Work to do.
Put every line of the listing below into a numbered list, skipping the blank lines and leaving out the pictures.

Data lines.
_ _ _
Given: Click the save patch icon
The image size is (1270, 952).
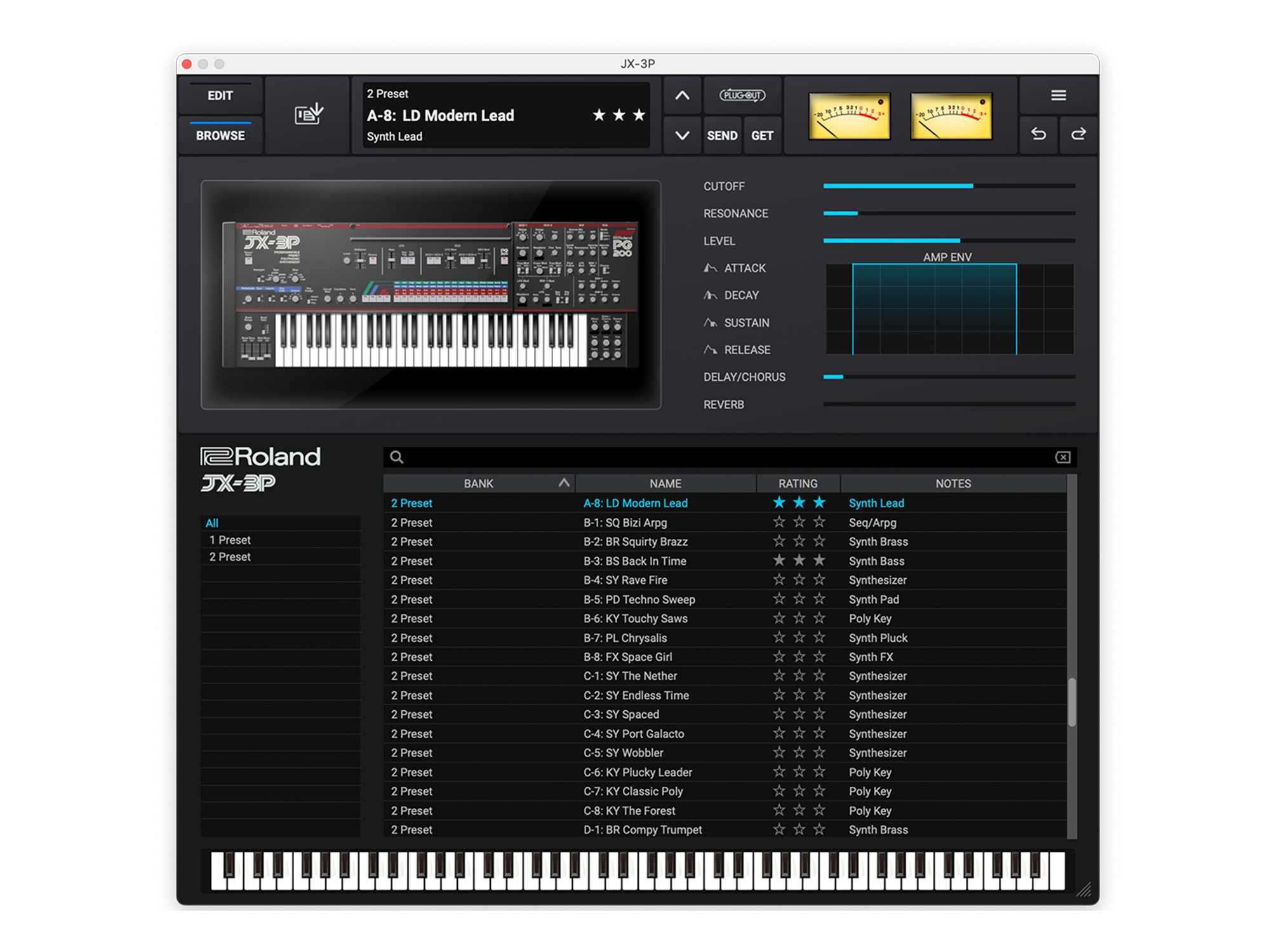Looking at the screenshot, I should tap(309, 115).
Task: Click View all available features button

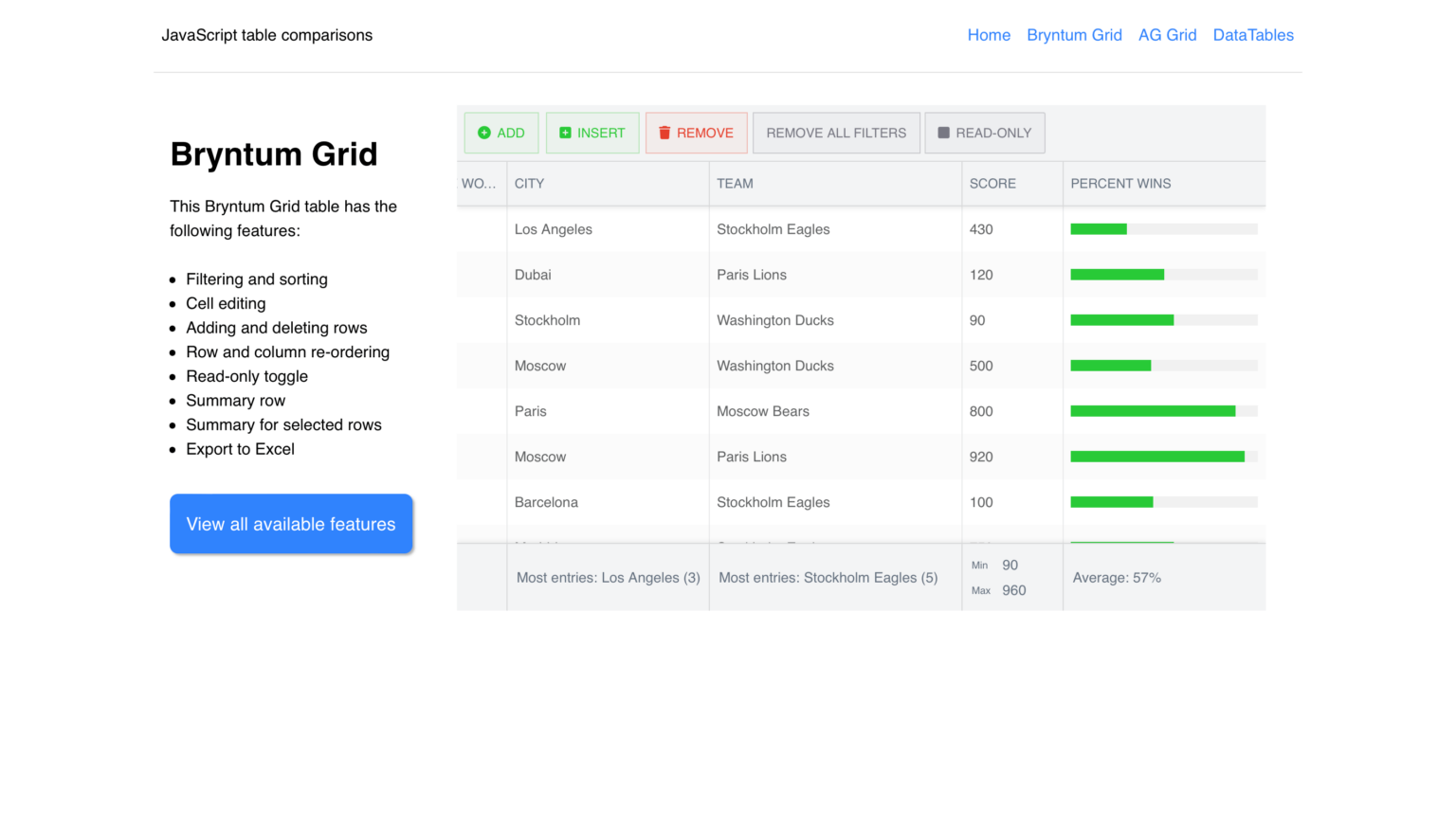Action: point(291,524)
_ _ _
Solution to this task.
1. Given: Click the save patch icon
2. The image size is (1270, 952).
3. Looking at the screenshot, I should tap(309, 115).
4. Task: Click View all available features button
5. Action: point(291,524)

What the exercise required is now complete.